Center for Proteomics and Bioinformatics:
Systems Biology of Human Disease
Biology is presently undergoing a transformation to an information science. This is being driven by technological advances that have enabled us to measure global changes in the abundance or alteration of many biomolecules (e.g. DNA, mRNA, SNPs, PTMs, etc.), changes which provide clues to the causes of a variety of expressed phenotypes. Equally important to this transformation is our ability to integrate these high-dimensional data within computational frameworks and analyze them in the context of protein interactions, the most immediate cause of a disease phenotype. With respect to complex, polygenic human diseases, it is believed that the integration of all the data of a given cellular state will lead to improved candidate markers of disease, new drug targets, and ultimately to improvements in the clinical stratification of patients afflicted with these diseases. However, for the foreseeable future it will continue to be important that researchers validate the findings of various computational approaches by traditional wet-bench assays, in cell culture or relevant animal models.

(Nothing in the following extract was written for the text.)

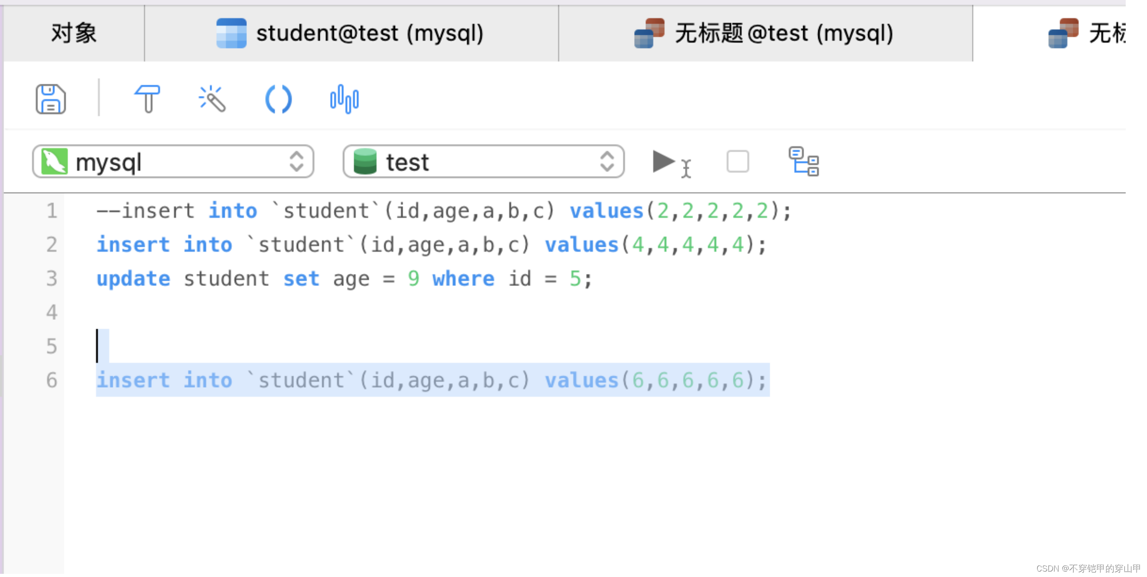
Task: Click the save query floppy disk icon
Action: tap(51, 99)
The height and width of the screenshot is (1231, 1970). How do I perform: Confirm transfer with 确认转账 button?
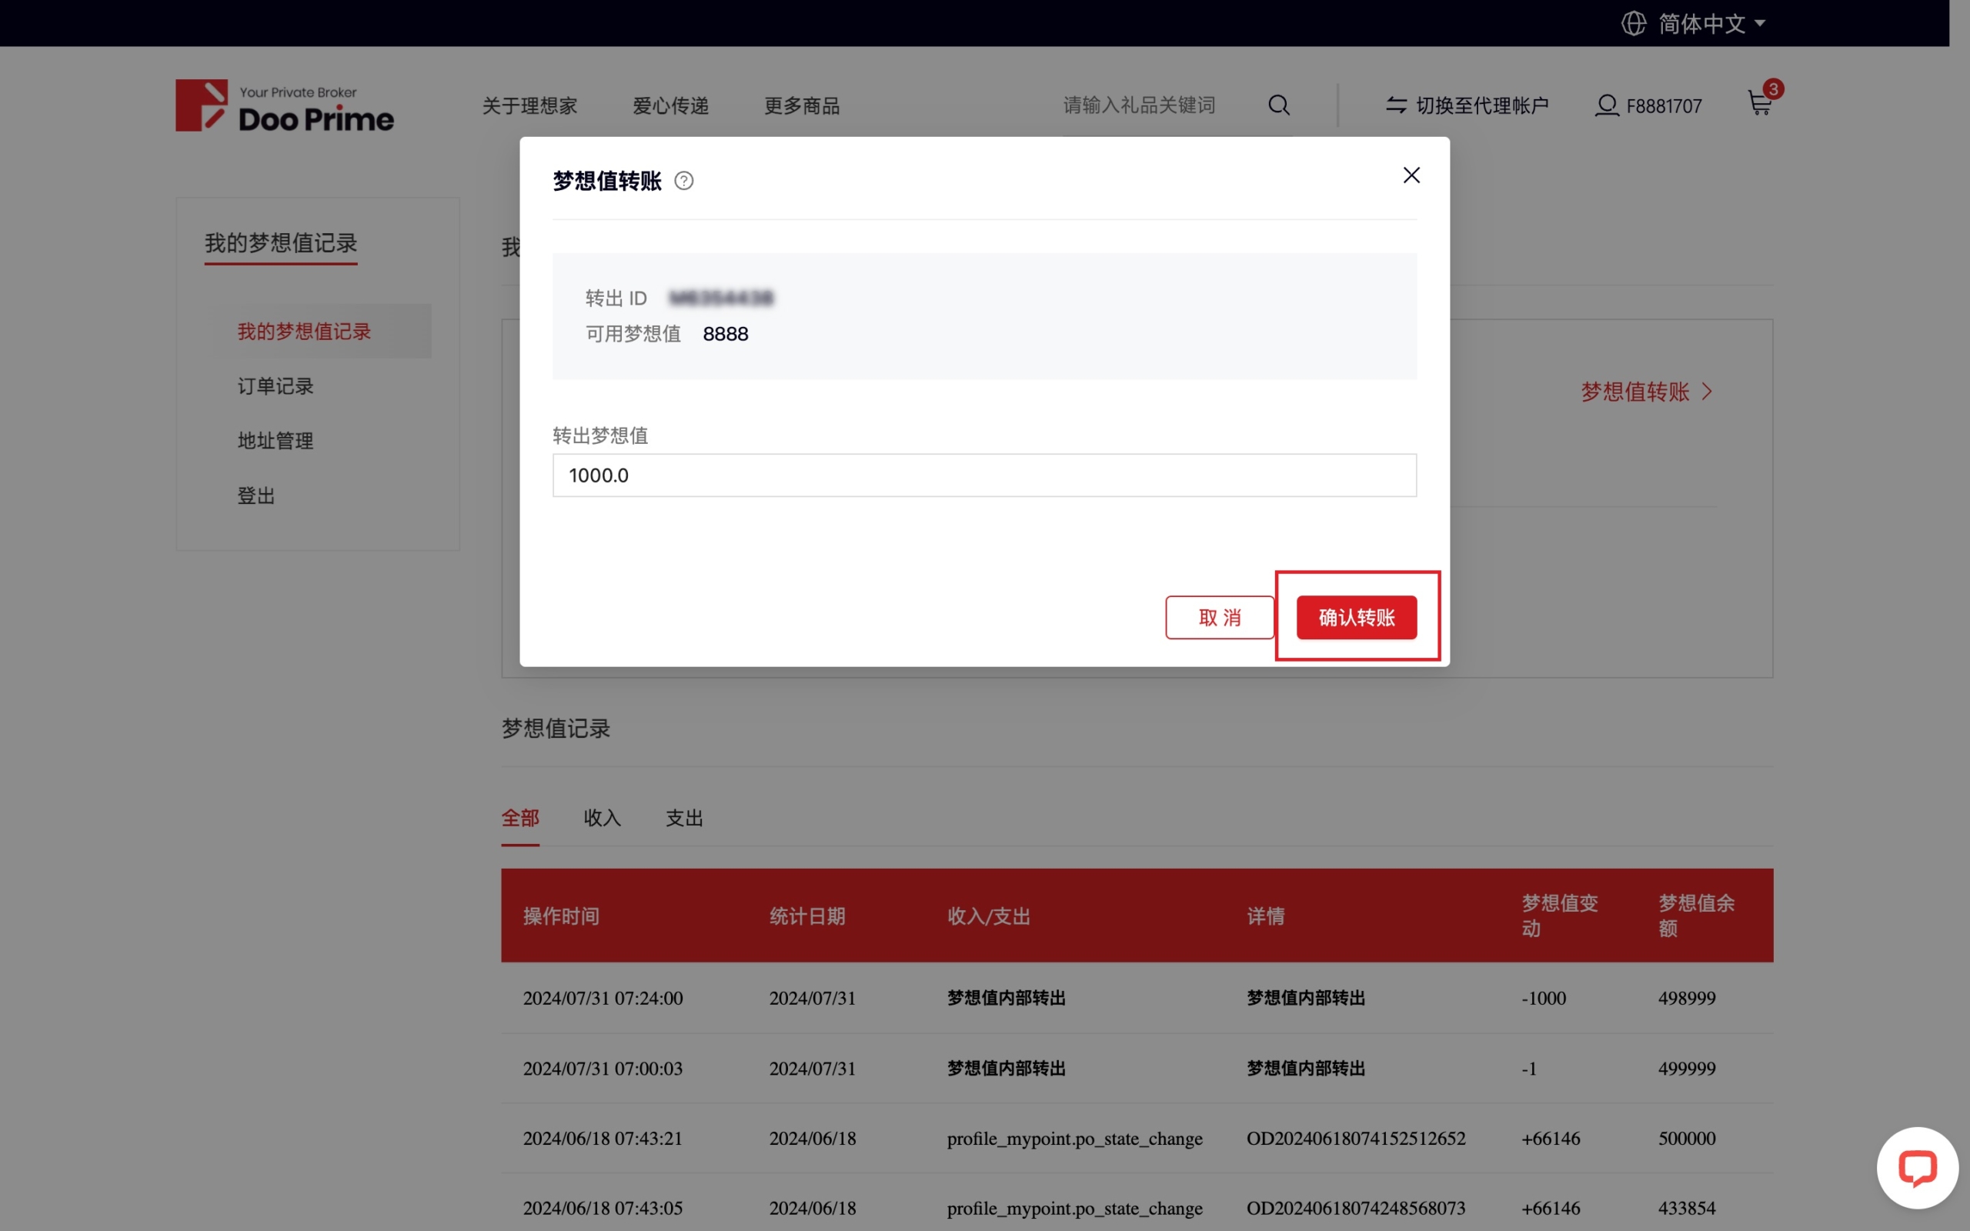[1356, 617]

My research goals involve developing integrative computational approaches for finding improved molecular markers of a variety of human diseases. In particular, I am interested in the relatively nascent field of network biology, and the advantages it promises for moving us beyond traditional single-gene markers of disease. In addition, I am eager to incorporate the wealth of high-dimensional data being captured by proteomics screens, for instance from disease vs. control experiments, and using these data as a powerful source of cellular information driving the integrative, computational approach. Compared to a rich literature of genomic approaches in this area, similar proteomic approaches are far fewer, largely because quantitative proteome-wide profiling has not been feasible, but this is rapidly changing (1).
(1) Cox J, Mann M, MaxQuant enables high peptide identification rates, individualized p.p.b.-range mass accuracies and proteome-wide protein quantification. Nat Biotechnol. 2008 Dec;26(12):1367-72.